Return the DataFrame as a scalar, or return the element at the given row/column.

Parameters:

Name	Type	Description	Default
`row`	`int \| None`	The n-th row.	`None`
`column`	`int \| str \| None`	The column selected via an integer or a string (column name).	`None`

Returns:

Type	Description
`Any`	A scalar or the specified element in the dataframe.

Notes

If row/col not provided, this is equivalent to df[0,0], with a check that the shape is (1,1). With row/col, this is equivalent to df[row,col].

Examples:

>>> import pyarrow as pa
>>> import narwhals as nw
>>> df_native = pa.table({"foo": [1, None], "bar": [2, 3]})
>>> nw.from_native(df_native).item(0, 1)
2

iter_columns

iter_columns() -> Iterator[Series[Any]]

Returns an iterator over the columns of this DataFrame.

Yields:

Type	Description
`Series[Any]`	A Narwhals Series, backed by a native series.

Examples:

>>> import pandas as pd
>>> import narwhals as nw
>>> df_native = pd.DataFrame({"foo": [1, 2], "bar": [6.0, 7.0]})
>>> iter_columns = nw.from_native(df_native).iter_columns()
>>> next(iter_columns)
┌───────────────────────┐
|    Narwhals Series    |
|-----------------------|
|0    1                 |
|1    2                 |
|Name: foo, dtype: int64|
└───────────────────────┘
>>> next(iter_columns)
┌─────────────────────────┐
|     Narwhals Series     |
|-------------------------|
|0    6.0                 |
|1    7.0                 |
|Name: bar, dtype: float64|
└─────────────────────────┘

iter_rows

iter_rows(
    *, named: Literal[False], buffer_size: int = ...
) -> Iterator[tuple[Any, ...]]

iter_rows(
    *, named: Literal[True], buffer_size: int = ...
) -> Iterator[dict[str, Any]]

iter_rows(
    *, named: bool, buffer_size: int = ...
) -> Iterator[tuple[Any, ...]] | Iterator[dict[str, Any]]

iter_rows(
    *, named: bool = False, buffer_size: int = 512
) -> Iterator[tuple[Any, ...]] | Iterator[dict[str, Any]]

Returns an iterator over the DataFrame of rows of python-native values.

—————

Work to complete —
a) Answer these from the Narwhals documentation:
(i) What is the default value of the `row` parameter?
(ii) What value does the call `nw.from_native(df_native).item(0, 1)` return in the first example?
(iii) What default `buffer_size` appears in the last `iter_rows` signature?
b) Please list every distinct module imported in the examples of the Narwhals documentation, each with the alias it is given.
c) Carry on the Narwhals documentation from the point where it stops.
These records were taken from a separate source.

Document and screenshot pointing records
—————

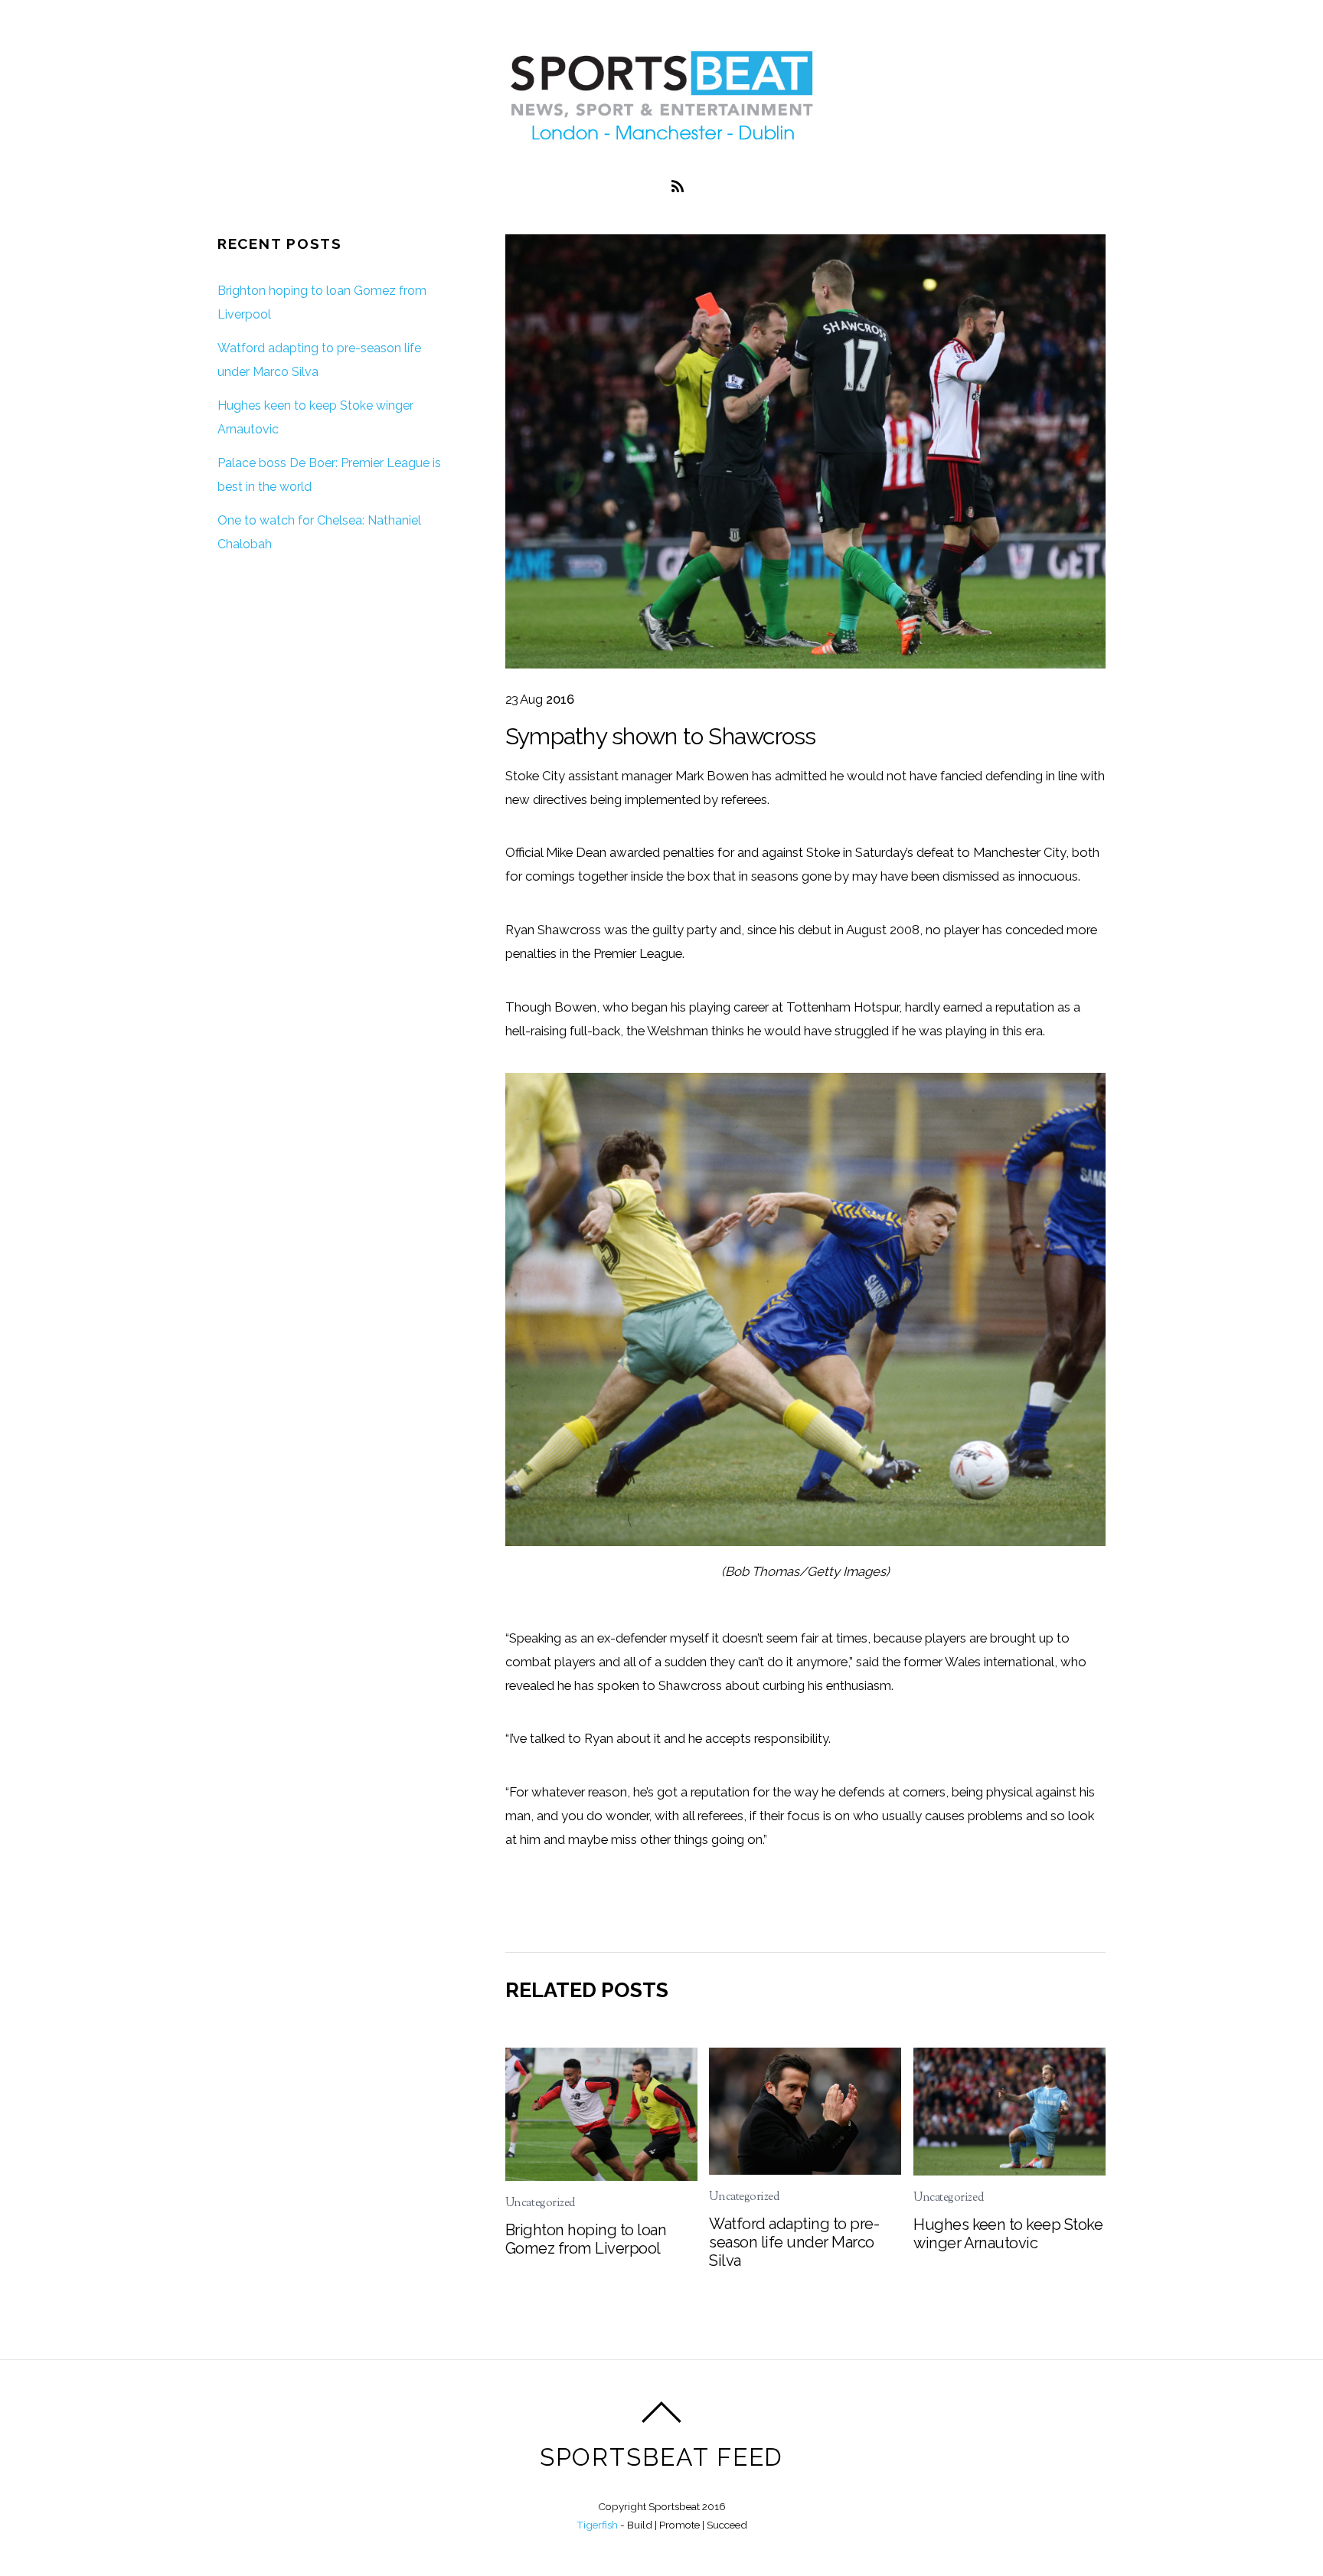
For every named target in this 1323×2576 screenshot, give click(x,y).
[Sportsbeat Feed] (661, 139)
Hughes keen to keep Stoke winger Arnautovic (1007, 2233)
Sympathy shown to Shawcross (660, 736)
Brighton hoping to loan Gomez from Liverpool (585, 2239)
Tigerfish (597, 2525)
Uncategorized (540, 2203)
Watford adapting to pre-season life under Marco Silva (794, 2242)
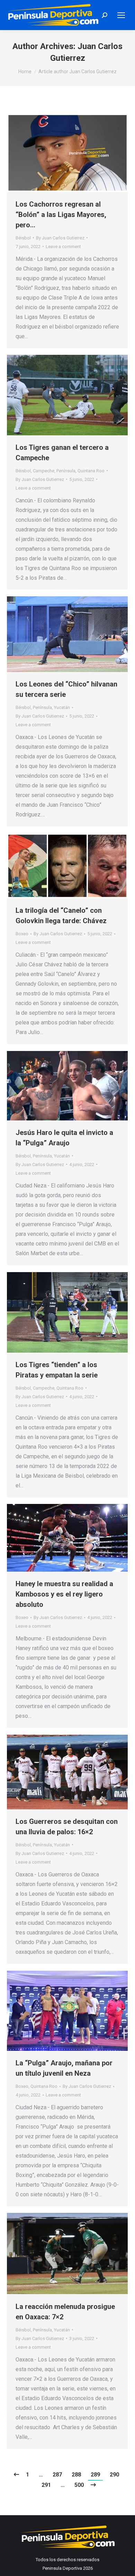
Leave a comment (63, 246)
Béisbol (23, 237)
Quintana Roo (91, 470)
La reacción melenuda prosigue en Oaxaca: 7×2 (65, 2311)
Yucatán (62, 707)
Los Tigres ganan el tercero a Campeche (62, 452)
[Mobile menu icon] (121, 15)
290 (114, 2474)
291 (46, 2485)
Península (65, 470)
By (60, 237)
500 (79, 2485)
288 (76, 2474)
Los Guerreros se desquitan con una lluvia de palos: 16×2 (67, 1826)
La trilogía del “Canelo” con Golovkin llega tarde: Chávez (61, 915)
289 (95, 2474)
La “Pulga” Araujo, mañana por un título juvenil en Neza (64, 2068)
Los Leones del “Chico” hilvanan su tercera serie (66, 689)
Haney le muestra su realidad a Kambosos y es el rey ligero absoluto (64, 1594)
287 (57, 2474)
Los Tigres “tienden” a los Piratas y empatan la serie (57, 1370)
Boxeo (22, 933)
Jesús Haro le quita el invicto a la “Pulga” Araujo (64, 1137)
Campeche (43, 470)
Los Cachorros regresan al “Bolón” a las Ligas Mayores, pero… (61, 214)
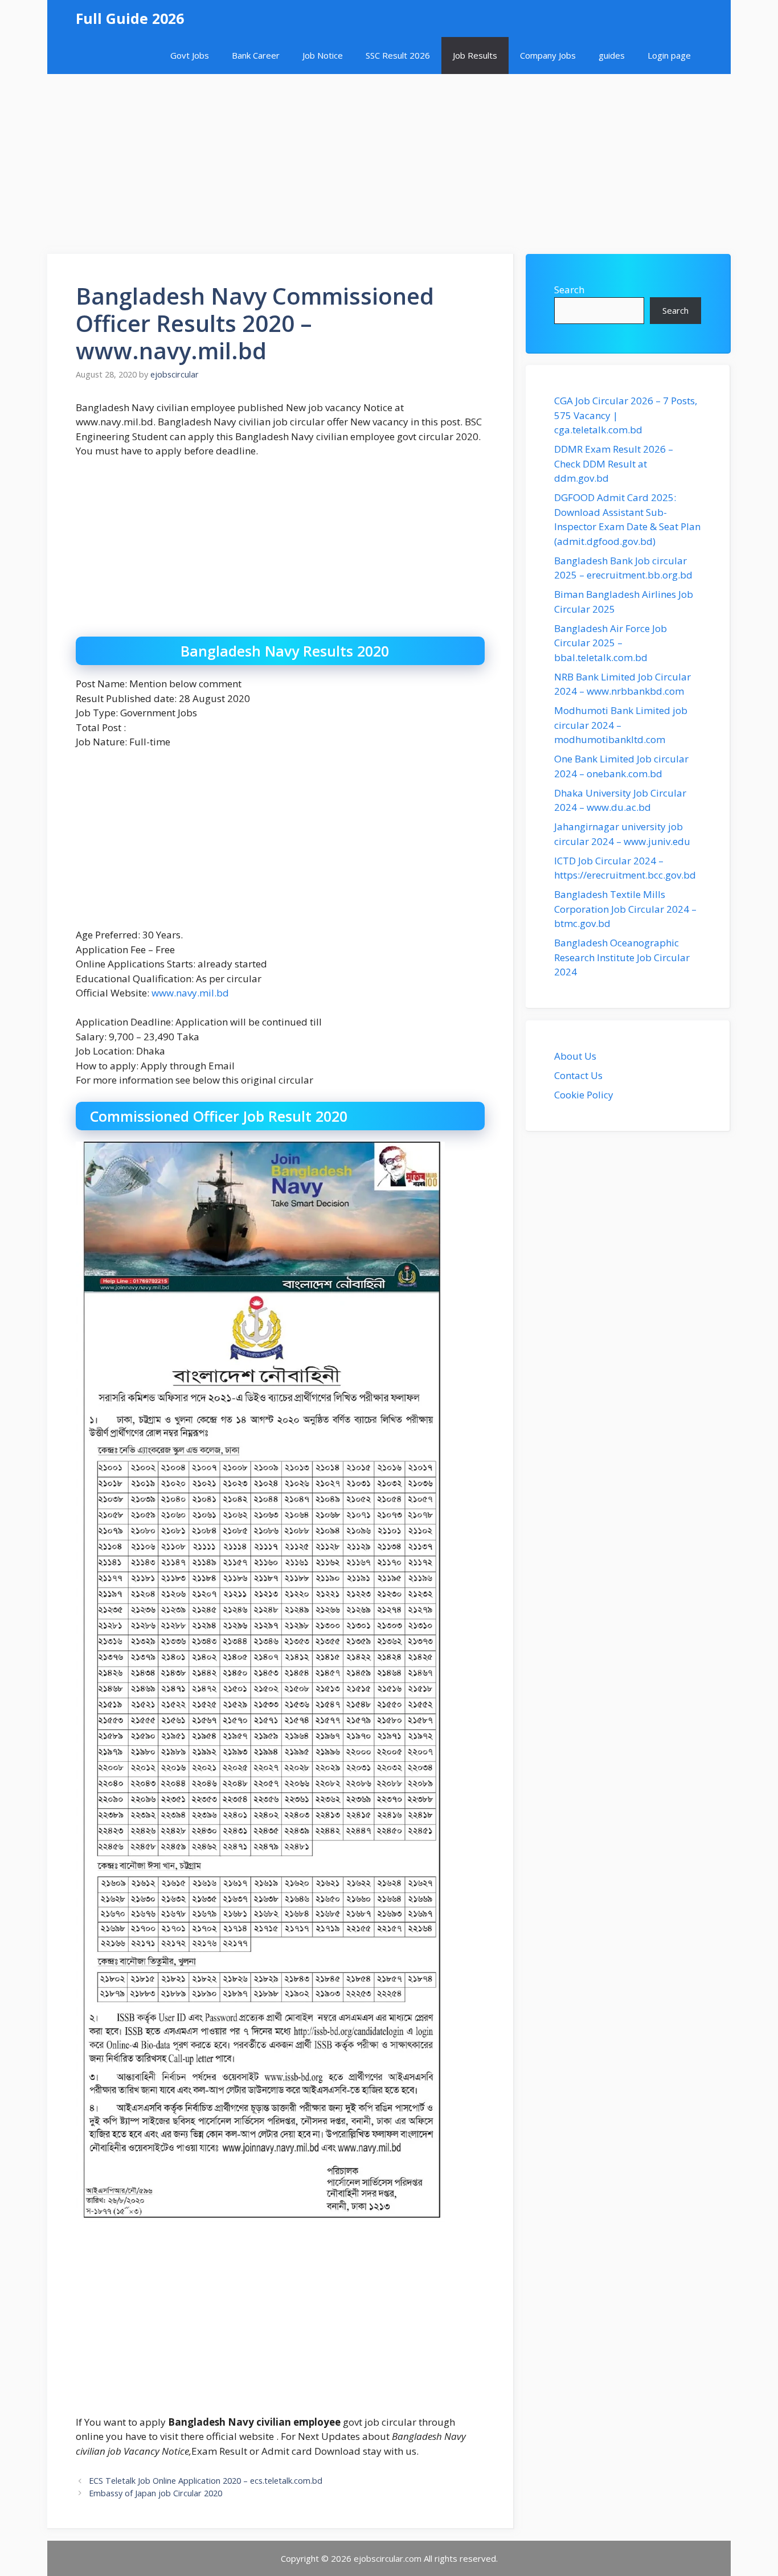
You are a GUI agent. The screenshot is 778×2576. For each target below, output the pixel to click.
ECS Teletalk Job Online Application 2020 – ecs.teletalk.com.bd (205, 2480)
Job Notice (322, 55)
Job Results (475, 55)
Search (569, 289)
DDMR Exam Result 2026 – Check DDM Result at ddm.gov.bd (613, 463)
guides (612, 55)
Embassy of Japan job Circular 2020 (155, 2493)
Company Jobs (548, 55)
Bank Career (256, 55)
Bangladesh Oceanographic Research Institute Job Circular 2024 (622, 957)
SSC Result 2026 (398, 55)
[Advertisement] (389, 158)
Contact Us (578, 1075)
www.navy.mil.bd (190, 992)
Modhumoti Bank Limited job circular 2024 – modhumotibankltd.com (620, 725)
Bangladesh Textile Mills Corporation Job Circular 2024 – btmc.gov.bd (625, 909)
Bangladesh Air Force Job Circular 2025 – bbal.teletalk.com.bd (610, 643)
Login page (669, 55)
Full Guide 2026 (130, 18)
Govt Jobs (189, 55)
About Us (575, 1056)
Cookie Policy (583, 1094)
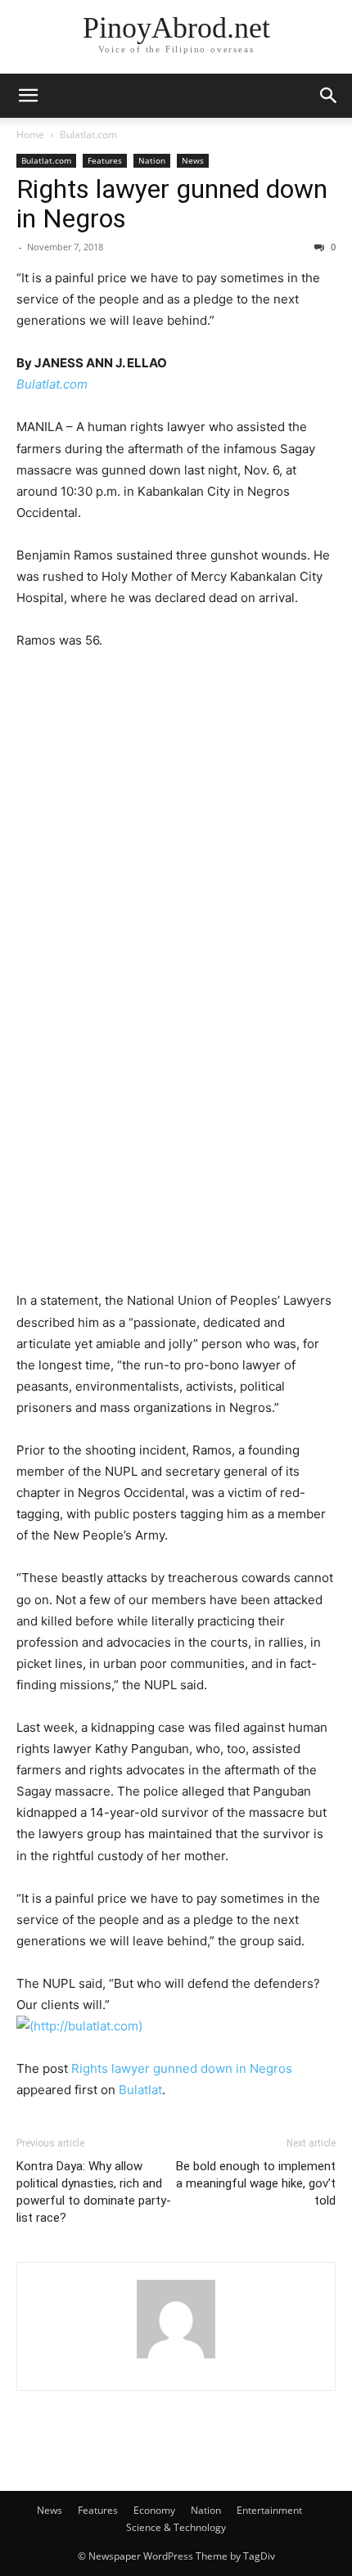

—————

Responses for each task —
a)
(i) `None`
(ii) 2
(iii) 512

b)
pyarrow (pa)
narwhals (nw)
pandas (pd)

c)
Parameters:

Name	Type	Description	Default
`named`	`bool`	By default, each row is returned as a tuple of values given in the same order as the frame columns. Setting named=True will return rows of dictionaries instead.	`False`
`buffer_size`	`int`	Determines the number of rows that are buffered internally while iterating over the data. See https://docs.pola.rs/api/python/stable/reference/dataframe/api/polars.DataFrame.iter_rows.html	`512`

Returns:

Type	Description
`Iterator[tuple[Any, ...]] \| Iterator[dict[str, Any]]`	An iterator over the DataFrame of rows.

Notes

cuDF doesn't support this method.

Examples:

>>> import pyarrow as pa
>>> import narwhals as nw
>>> df_native = pa.table({"foo": [1, 2], "bar": [6.0, 7.0]})
>>> iter_rows = nw.from_native(df_native).iter_rows()
>>> next(iter_rows)
(1, 6.0)
>>> next(iter_rows)
(2, 7.0)

join

join(
    other: Self,
    on: str | list[str] | None = None,
    how: JoinStrategy = "inner",
    *,
    left_on: str | list[str] | None = None,
    right_on: str | list[str] | None = None,
    suffix: str = "_right"
) -> Self

Join in SQL-like fashion.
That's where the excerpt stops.